• PASSAGE
^^^^^^^^^^^^^^^^

These are the things 94 Calls cannot address.

As Skyler Williams, a Land Defender at 1492 Land Back Lane told contributor Chezney Martin, “We’re living right now, behind a barricade, because of reconciliation and its failures […] How are fruitful negotiations supposed to happen with a barrel of a gun pointed at you?”

This project was largely written and planned by settler journalists. As The Pigeon’s managing editor and a white settler woman, I knew I needed to listen to Indigenous people and reflect on Indigenous teachings throughout this process.

You may ask then, why did we choose these topics? Why is a group of settler journalists sharing these stories?

Well, other settler media outlets sure aren’t.

Duncan McCue, an Anishinaabe journalist-in-residence at the Ryerson School of Journalism, told staff writer Maia Herriot that legacy media outlets not only need to report on reconciliation, but to “recognize that [they] aren’t at arm’s length from reconciliation and all that entails.”

Indigenous-led media outlets like APTN, Kukukwes, IndigiNews, Muskrat Magazine, Windspeaker, Wawatay News, Nunatsiaq News, and many, many others have been putting in the work for years to tell the stories settlers are choosing to ignore. They need your clicks, your donations, and your shares. They need your attention.

This project was funded by our monthly donors, and the money we received was given directly to the Indigenous writers and creators who chose to be involved in Tracing Threads. The volunteer staff writers who also wrote pieces for this series spoke to Indigenous experts, storytellers, and educators, and let their guidance shape the stories we’re presenting today.

As a settler, I also recognize that this project invites reflection, not action—and right now, Indigenous people are asking for action.

This week, Land Defenders at the Wet’suwet’en Access Point on Gidimt’en Territory have asked for a national call to action to support and respect their sovereignty. Land Defenders from coast to coast are fighting for their voices to be heard, and their land claims to be respected. As settlers, we need to financially and physically support them.

If you read this piece and would like to take action, don’t listen to me. Listen to Land Defenders, to Elders, to women, and two-spirit people. Donate to the Land Defenders who are under attack from invaders. Listen to the Elders with wisdom to share. Fight for missing and murdered Indigenous women, girls, and two-spirit people.

Read our stories, sure.

Then take the next step. Listen, learn, donate, act.

^^^^^^^^^^^^^^^^

• DATA
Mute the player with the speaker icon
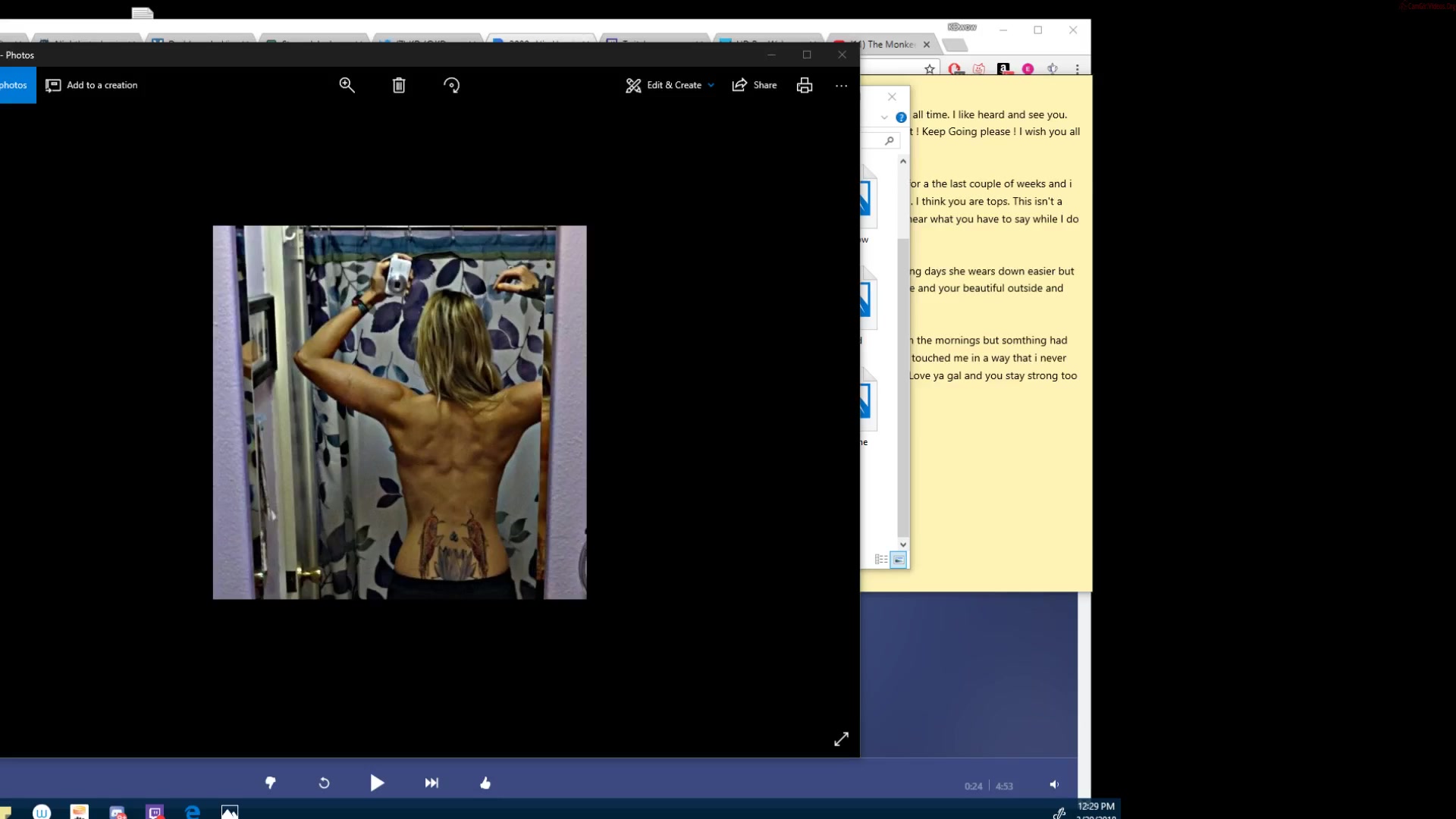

^^^^^^^^^^^^^^^^

• WORK TO COMPLETE
Retype the reconciliation passage above word for word, everything from "Well, other settler" down to "need your attention.".

• RESULT OF THE TASK
Well, other settler media outlets sure aren’t.

Duncan McCue, an Anishinaabe journalist-in-residence at the Ryerson School of Journalism, told staff writer Maia Herriot that legacy media outlets not only need to report on reconciliation, but to “recognize that [they] aren’t at arm’s length from reconciliation and all that entails.”

Indigenous-led media outlets like APTN, Kukukwes, IndigiNews, Muskrat Magazine, Windspeaker, Wawatay News, Nunatsiaq News, and many, many others have been putting in the work for years to tell the stories settlers are choosing to ignore. They need your clicks, your donations, and your shares. They need your attention.